Data to use:
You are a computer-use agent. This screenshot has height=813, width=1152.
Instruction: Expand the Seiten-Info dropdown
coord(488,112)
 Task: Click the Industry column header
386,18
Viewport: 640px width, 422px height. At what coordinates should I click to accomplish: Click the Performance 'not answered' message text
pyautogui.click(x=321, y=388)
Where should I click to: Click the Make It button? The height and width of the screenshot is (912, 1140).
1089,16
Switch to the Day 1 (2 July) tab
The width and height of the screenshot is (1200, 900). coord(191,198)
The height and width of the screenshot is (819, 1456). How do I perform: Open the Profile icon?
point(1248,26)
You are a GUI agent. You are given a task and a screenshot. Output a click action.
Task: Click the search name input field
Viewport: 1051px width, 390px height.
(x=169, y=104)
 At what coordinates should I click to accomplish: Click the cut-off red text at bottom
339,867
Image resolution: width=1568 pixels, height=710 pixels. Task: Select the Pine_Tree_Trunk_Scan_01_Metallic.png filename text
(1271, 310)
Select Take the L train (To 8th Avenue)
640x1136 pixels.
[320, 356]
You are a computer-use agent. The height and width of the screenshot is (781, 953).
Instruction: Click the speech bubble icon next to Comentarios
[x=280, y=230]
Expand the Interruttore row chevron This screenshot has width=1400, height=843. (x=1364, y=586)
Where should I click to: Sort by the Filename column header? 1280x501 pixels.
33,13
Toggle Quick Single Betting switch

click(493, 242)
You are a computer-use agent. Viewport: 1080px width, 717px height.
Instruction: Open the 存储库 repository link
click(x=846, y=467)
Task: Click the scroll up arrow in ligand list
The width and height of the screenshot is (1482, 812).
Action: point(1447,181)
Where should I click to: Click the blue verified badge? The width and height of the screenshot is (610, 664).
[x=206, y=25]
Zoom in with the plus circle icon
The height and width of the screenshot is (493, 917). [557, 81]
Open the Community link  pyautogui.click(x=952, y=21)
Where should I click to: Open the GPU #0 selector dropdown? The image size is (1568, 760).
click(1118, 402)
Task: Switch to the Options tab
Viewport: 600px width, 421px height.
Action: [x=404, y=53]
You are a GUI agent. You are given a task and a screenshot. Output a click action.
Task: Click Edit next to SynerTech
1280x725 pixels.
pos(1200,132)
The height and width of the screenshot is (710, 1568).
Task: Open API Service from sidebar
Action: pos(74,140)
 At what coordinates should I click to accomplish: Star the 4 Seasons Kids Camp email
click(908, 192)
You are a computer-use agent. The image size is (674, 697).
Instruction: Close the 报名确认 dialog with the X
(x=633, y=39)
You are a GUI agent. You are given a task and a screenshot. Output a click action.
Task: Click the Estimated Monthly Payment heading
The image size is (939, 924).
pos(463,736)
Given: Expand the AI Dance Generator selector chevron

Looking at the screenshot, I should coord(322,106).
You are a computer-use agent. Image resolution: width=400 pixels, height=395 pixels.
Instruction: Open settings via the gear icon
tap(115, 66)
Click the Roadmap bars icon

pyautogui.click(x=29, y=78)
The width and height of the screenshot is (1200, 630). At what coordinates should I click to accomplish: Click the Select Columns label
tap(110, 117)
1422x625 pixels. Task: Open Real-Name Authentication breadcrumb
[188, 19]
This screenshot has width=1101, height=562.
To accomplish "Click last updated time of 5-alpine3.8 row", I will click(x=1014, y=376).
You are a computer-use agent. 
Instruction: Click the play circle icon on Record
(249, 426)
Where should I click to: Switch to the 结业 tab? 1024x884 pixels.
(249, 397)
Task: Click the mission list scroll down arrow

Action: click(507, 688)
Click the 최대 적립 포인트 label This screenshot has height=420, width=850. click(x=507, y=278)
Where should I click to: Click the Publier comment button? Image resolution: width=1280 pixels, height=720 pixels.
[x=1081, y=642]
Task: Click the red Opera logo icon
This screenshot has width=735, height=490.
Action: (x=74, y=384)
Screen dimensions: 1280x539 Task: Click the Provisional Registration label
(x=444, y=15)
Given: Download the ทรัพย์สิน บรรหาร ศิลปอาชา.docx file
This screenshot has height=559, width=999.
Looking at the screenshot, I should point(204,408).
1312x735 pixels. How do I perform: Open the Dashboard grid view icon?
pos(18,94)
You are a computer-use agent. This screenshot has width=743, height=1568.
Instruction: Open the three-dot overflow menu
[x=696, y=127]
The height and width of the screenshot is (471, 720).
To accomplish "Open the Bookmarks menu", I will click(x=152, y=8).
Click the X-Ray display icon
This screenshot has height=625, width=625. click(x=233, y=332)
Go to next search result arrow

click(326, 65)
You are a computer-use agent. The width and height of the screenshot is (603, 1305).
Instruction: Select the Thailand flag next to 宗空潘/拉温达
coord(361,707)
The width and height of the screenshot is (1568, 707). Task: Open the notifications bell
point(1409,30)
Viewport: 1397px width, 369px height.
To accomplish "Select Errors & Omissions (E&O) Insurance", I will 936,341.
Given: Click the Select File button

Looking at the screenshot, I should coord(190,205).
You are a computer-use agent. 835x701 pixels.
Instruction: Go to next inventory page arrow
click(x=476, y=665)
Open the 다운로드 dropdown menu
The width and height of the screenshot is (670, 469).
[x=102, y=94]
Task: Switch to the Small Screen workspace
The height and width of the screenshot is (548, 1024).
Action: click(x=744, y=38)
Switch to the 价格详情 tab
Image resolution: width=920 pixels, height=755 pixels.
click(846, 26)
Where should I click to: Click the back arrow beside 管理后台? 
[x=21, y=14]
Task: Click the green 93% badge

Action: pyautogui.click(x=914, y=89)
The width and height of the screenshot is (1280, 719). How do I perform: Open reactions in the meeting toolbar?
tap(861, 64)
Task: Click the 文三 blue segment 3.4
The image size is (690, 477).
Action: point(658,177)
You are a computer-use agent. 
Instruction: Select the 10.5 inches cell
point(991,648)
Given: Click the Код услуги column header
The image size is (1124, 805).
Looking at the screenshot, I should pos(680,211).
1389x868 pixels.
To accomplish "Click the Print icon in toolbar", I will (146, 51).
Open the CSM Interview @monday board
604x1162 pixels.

Exercise prompt: Could every record be printed again exactly as it reads?

Result below:
You are a computer-use agent. This screenshot has height=813, width=1152.
Instruction: Expand the Seiten-Info dropdown
coord(488,112)
 Task: Click the Industry column header
386,18
Viewport: 640px width, 422px height. At what coordinates should I click to accomplish: Click the Performance 'not answered' message text
pyautogui.click(x=321, y=388)
Where should I click to: Click the Make It button? The height and width of the screenshot is (912, 1140).
1089,16
Switch to the Day 1 (2 July) tab
The width and height of the screenshot is (1200, 900). coord(191,198)
The height and width of the screenshot is (819, 1456). How do I perform: Open the Profile icon?
point(1248,26)
You are a GUI agent. You are given a task and a screenshot. Output a click action.
Task: Click the search name input field
Viewport: 1051px width, 390px height.
(x=169, y=104)
 At what coordinates should I click to accomplish: Click the cut-off red text at bottom
339,867
Image resolution: width=1568 pixels, height=710 pixels. Task: Select the Pine_Tree_Trunk_Scan_01_Metallic.png filename text
(1271, 310)
Select Take the L train (To 8th Avenue)
640x1136 pixels.
[320, 356]
You are a computer-use agent. The height and width of the screenshot is (781, 953).
Instruction: Click the speech bubble icon next to Comentarios
[x=280, y=230]
Expand the Interruttore row chevron This screenshot has width=1400, height=843. (x=1364, y=586)
Where should I click to: Sort by the Filename column header? 1280x501 pixels.
33,13
Toggle Quick Single Betting switch

click(493, 242)
You are a computer-use agent. Viewport: 1080px width, 717px height.
Instruction: Open the 存储库 repository link
click(x=846, y=467)
Task: Click the scroll up arrow in ligand list
The width and height of the screenshot is (1482, 812).
Action: point(1447,181)
Where should I click to: Click the blue verified badge? The width and height of the screenshot is (610, 664).
[x=206, y=25]
Zoom in with the plus circle icon
The height and width of the screenshot is (493, 917). [557, 81]
Open the Community link  pyautogui.click(x=952, y=21)
Where should I click to: Open the GPU #0 selector dropdown? The image size is (1568, 760).
click(1118, 402)
Task: Switch to the Options tab
Viewport: 600px width, 421px height.
Action: [x=404, y=53]
You are a GUI agent. You are given a task and a screenshot. Output a click action.
Task: Click Edit next to SynerTech
1280x725 pixels.
pos(1200,132)
The height and width of the screenshot is (710, 1568).
Task: Open API Service from sidebar
Action: pos(74,140)
 At what coordinates should I click to accomplish: Star the 4 Seasons Kids Camp email
click(908, 192)
You are a computer-use agent. The image size is (674, 697).
Instruction: Close the 报名确认 dialog with the X
(x=633, y=39)
You are a GUI agent. You are given a task and a screenshot. Output a click action.
Task: Click the Estimated Monthly Payment heading
The image size is (939, 924).
pos(463,736)
Given: Expand the AI Dance Generator selector chevron

Looking at the screenshot, I should coord(322,106).
You are a computer-use agent. Image resolution: width=400 pixels, height=395 pixels.
Instruction: Open settings via the gear icon
tap(115, 66)
Click the Roadmap bars icon

pyautogui.click(x=29, y=78)
The width and height of the screenshot is (1200, 630). At what coordinates should I click to accomplish: Click the Select Columns label
tap(110, 117)
1422x625 pixels. Task: Open Real-Name Authentication breadcrumb
[188, 19]
This screenshot has width=1101, height=562.
To accomplish "Click last updated time of 5-alpine3.8 row", I will click(x=1014, y=376).
You are a computer-use agent. 
Instruction: Click the play circle icon on Record
(249, 426)
Where should I click to: Switch to the 结业 tab? 1024x884 pixels.
(249, 397)
Task: Click the mission list scroll down arrow

Action: click(507, 688)
Click the 최대 적립 포인트 label This screenshot has height=420, width=850. click(x=507, y=278)
Where should I click to: Click the Publier comment button? Image resolution: width=1280 pixels, height=720 pixels.
[x=1081, y=642]
Task: Click the red Opera logo icon
This screenshot has width=735, height=490.
Action: (x=74, y=384)
Screen dimensions: 1280x539 Task: Click the Provisional Registration label
(x=444, y=15)
Given: Download the ทรัพย์สิน บรรหาร ศิลปอาชา.docx file
This screenshot has height=559, width=999.
Looking at the screenshot, I should point(204,408).
1312x735 pixels. How do I perform: Open the Dashboard grid view icon?
pos(18,94)
You are a computer-use agent. This screenshot has width=743, height=1568.
Instruction: Open the three-dot overflow menu
[x=696, y=127]
The height and width of the screenshot is (471, 720).
To accomplish "Open the Bookmarks menu", I will click(x=152, y=8).
Click the X-Ray display icon
This screenshot has height=625, width=625. click(x=233, y=332)
Go to next search result arrow

click(326, 65)
You are a computer-use agent. The width and height of the screenshot is (603, 1305).
Instruction: Select the Thailand flag next to 宗空潘/拉温达
coord(361,707)
The width and height of the screenshot is (1568, 707). Task: Open the notifications bell
point(1409,30)
Viewport: 1397px width, 369px height.
To accomplish "Select Errors & Omissions (E&O) Insurance", I will 936,341.
Given: Click the Select File button

Looking at the screenshot, I should coord(190,205).
You are a computer-use agent. 835x701 pixels.
Instruction: Go to next inventory page arrow
click(x=476, y=665)
Open the 다운로드 dropdown menu
The width and height of the screenshot is (670, 469).
[x=102, y=94]
Task: Switch to the Small Screen workspace
The height and width of the screenshot is (548, 1024).
Action: click(x=744, y=38)
Switch to the 价格详情 tab
Image resolution: width=920 pixels, height=755 pixels.
click(846, 26)
Where should I click to: Click the back arrow beside 管理后台? 
[x=21, y=14]
Task: Click the green 93% badge

Action: pyautogui.click(x=914, y=89)
The width and height of the screenshot is (1280, 719). How do I perform: Open reactions in the meeting toolbar?
tap(861, 64)
Task: Click the 文三 blue segment 3.4
The image size is (690, 477).
Action: point(658,177)
You are a computer-use agent. 
Instruction: Select the 10.5 inches cell
point(991,648)
Given: Click the Код услуги column header
The image size is (1124, 805).
Looking at the screenshot, I should pos(680,211).
1389x868 pixels.
To accomplish "Click the Print icon in toolbar", I will (146, 51).
Open the CSM Interview @monday board
604x1162 pixels.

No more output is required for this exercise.